欧州に進出するTSMCの狙いと、半導体産業への影響:欧州の”半導体ルネサンス”を主導(1/4 ページ)
TSMCは2023年8月、ドイツ・ドレスデンに欧州初の半導体工場を設置する計画を正式に発表した。今回、TSMCへのインタビューなどを通じて、同社の狙いと世界半導体産業への影響を考察した。
TSMCは、Robert Bosch(以下、Bosch)、Infineon Technologies(以下、Infineon)、NXP Semiconductors(以下、NXP)と共同で、ドイツのドレスデンに拠点を置く欧州半導体製造子会社(ESMC:European Semiconductor Manufacturing Company)への出資を計画している。この戦略的な動きは、特に車載および産業分野における先進の半導体製造サービスに対する需要の急増に対応することを目的としている。
ESMCの設立は、欧州の半導体産業における極めて重要な発展を意味する。この共同事業体の最終的な投資決定は、欧州チップ法の枠組みの中で現在検討されている公的資金の配分にかかっている。
ESMCの設立は地域経済に大きな恩恵をもたらし、約2000人のハイテク専門職の雇用を創出する見込みだ。同工場の建設は2024年に着手予定で、生産は2027年に開始する計画だという。
TSMCの広報担当であるNina Kao氏は米国EE Timesのインタビューに対し、TSMCと欧州のパートナーとの合弁事業(JV)は半導体製造のゲームチェンジャーになると主張した。同氏は「TSMCの先進的なプロセス技術を利用することで、車載および産業分野を前進させるために必要な性能、効率、イノベーションを確実に提供できる。これは、欧州の主要市場と、同市場で急成長している製品開発に完全に適合する」と述べている。
同氏は、「Bosch、Infineon、NXPはいずれもTSMCの長年の顧客で、車載分野と産業用半導体サプライチェーンにおける欧州の主要企業だ」と付け加えた。

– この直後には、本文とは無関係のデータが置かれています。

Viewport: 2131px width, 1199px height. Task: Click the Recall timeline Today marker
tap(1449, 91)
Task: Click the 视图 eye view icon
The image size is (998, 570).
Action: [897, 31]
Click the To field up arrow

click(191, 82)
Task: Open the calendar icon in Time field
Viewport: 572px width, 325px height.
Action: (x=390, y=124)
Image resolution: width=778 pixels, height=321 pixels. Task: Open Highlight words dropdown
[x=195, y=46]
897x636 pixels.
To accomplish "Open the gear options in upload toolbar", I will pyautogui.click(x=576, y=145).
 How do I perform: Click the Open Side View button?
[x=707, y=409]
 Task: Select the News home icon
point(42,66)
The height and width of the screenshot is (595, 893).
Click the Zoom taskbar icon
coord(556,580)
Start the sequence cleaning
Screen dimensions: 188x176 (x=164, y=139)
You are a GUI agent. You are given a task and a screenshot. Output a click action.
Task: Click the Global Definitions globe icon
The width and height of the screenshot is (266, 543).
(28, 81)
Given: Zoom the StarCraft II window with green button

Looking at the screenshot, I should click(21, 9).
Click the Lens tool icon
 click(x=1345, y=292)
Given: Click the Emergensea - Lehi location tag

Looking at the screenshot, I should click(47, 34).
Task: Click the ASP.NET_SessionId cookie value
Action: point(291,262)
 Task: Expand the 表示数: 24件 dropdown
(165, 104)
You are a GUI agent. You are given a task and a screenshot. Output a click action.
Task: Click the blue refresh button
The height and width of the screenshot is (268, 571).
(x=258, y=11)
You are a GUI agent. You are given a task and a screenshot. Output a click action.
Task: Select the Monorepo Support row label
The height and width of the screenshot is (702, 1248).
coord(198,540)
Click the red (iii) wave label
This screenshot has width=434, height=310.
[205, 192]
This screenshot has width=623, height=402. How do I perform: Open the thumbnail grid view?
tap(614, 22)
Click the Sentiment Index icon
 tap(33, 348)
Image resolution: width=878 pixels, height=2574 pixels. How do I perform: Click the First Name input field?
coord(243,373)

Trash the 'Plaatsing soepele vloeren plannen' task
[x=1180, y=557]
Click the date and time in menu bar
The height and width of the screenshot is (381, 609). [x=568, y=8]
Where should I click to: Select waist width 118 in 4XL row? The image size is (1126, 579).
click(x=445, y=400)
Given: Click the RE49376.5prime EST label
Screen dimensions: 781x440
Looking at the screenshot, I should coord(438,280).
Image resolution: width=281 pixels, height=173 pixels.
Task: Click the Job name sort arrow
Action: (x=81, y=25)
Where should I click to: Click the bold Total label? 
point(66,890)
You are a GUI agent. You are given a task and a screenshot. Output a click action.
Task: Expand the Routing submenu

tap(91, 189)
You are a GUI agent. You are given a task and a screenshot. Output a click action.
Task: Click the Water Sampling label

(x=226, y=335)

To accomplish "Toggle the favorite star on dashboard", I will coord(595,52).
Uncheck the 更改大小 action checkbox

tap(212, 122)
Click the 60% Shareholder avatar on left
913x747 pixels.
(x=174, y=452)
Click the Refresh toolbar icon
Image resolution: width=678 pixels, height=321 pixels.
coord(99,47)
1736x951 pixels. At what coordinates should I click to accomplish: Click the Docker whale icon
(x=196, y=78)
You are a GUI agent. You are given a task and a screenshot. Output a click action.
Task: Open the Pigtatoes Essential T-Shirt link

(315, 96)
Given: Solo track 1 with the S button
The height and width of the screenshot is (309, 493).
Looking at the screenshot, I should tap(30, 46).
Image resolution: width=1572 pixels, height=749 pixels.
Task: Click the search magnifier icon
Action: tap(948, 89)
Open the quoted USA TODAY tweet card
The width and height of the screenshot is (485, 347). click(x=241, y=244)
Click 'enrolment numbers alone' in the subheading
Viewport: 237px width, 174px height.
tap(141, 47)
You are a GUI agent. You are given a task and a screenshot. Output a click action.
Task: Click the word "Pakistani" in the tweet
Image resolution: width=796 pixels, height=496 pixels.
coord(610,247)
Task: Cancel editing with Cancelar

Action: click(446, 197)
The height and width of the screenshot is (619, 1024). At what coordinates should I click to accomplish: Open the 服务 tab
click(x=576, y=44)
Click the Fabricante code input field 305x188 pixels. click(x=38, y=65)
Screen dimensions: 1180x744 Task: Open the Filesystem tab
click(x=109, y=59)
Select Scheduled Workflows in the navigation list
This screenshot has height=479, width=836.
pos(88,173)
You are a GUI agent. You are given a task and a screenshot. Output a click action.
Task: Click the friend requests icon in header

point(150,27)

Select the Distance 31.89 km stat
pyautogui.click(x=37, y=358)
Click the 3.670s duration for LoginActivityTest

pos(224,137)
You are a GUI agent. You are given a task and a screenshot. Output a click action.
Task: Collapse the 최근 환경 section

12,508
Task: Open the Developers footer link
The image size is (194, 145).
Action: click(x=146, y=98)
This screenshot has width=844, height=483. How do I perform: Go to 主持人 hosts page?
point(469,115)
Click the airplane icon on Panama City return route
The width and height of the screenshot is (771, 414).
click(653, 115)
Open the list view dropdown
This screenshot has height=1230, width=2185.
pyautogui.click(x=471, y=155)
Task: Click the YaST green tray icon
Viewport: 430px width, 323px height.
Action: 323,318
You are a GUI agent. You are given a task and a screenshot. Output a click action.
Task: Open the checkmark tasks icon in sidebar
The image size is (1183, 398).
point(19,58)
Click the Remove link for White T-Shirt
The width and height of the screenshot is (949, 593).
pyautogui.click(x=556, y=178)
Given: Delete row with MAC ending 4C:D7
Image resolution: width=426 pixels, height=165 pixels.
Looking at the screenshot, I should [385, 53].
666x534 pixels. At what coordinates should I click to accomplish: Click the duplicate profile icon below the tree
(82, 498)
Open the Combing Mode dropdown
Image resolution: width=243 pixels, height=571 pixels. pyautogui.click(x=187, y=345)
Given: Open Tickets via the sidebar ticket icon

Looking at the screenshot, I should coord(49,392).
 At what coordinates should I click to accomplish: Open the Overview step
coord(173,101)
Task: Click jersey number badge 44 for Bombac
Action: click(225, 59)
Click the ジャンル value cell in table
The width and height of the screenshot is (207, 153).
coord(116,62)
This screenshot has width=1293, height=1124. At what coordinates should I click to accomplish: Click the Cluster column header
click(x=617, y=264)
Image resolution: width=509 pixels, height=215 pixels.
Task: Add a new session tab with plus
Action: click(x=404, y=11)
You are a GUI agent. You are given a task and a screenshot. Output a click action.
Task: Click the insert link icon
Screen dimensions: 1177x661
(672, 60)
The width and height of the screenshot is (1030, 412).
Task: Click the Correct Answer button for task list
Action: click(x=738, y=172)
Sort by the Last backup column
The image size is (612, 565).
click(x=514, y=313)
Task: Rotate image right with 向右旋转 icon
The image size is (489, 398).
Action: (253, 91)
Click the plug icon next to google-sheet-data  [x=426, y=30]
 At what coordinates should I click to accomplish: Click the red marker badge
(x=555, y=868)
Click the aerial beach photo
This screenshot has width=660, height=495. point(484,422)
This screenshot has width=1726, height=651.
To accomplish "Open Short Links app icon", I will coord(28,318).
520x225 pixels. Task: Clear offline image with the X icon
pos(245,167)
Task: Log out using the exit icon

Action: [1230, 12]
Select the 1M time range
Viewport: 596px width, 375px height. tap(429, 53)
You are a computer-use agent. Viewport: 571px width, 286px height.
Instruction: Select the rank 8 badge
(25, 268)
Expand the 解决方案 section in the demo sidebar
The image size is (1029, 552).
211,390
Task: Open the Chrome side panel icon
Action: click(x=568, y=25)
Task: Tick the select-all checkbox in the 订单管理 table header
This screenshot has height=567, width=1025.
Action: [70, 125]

ESMCへの総投資額は、株式と借入資金、欧州連合(EU)とドイツ政府双方からの支援を合わせて100億ユーロ超となる見込みだ。Kao氏は「競争力のある投資環境を構築するには、それぞれの公的資金の支援が必要となる」と述べている。
ESMCで導入されるプロセス技術
この合弁事業ではまず、16/12nmのFinFETおよび28/22nmのプレーナCMOSノードに焦点を当て、さまざまな分野、特に車載および産業アプリケーションに革命をもたらす最先端の機能を結集する。これらのノードは、欧州の半導体技術における大きな躍進を意味し、多くの利点をもたらすだろう。
これらのプロセスノードは、車載および産業分野の進化するニーズとイノベーションのロードマップに完全に合致している。産業的な状況を見ると、28nm、22nm、16nm、12nmカテゴリーに対する需要がますます高まっている。これらのノードは、ネットワーク通信から家電製品や車載ソリューションまで、幅広いアプリケーションの重要なイネーブラーとして機能する。
これらのプロセスノードで際立っているのは、性能と効率という2つの柱を実現する能力だ。特に、16/12nm FinFET技術は、堅ろうな性能を維持しながら卓越したエネルギー効率を提供することに秀でている。このため、効率と信頼性が最も重要で、消費電力が重視される車載システムに最適だ。
一方、28/22nmプレーナCMOSプロセスは、より幅広いアプリケーションに対応できる。
Kao氏によると、同技術の汎用性は、車載や産業、通信インフラなど、さまざまなアプリケーションに適応できるという。同プロセスを適用して開発される技術のバリエーションは、組み込みフラッシュやRF、RRAM(抵抗変化型メモリ)、MRAM(磁気抵抗メモリ)、その他の不揮発性メモリなどの革新的な道を探究し、ドレスデン工場がイノベーションの最前線にあり続けることを可能にするものだ。
欧州の主要市場が進化を続け、28/22nmおよび16/12nm FinFET技術ノードの高度なウエハーに対する需要が高まる中、今回の協力体制は、これらの要件に応える最適なものになるだろう。欧州の半導体業界は、これらのノードに正確に適合し、産業および車載アプリケーション向けのロジックチップを設計している。その結果、技術力と市場の需要の調和が取れた相乗効果が生まれている。
新しい工場施設の場所にドレスデンが選ばれたのは、いくつかの重要な考慮事項によって決定されたことだった。Kao氏によると、ドレスデンは欧州のマイクロエレクトロニクスの中心地として戦略的に位置付けられていて、欧州最大規模の最先端半導体工場がいくつかあるという。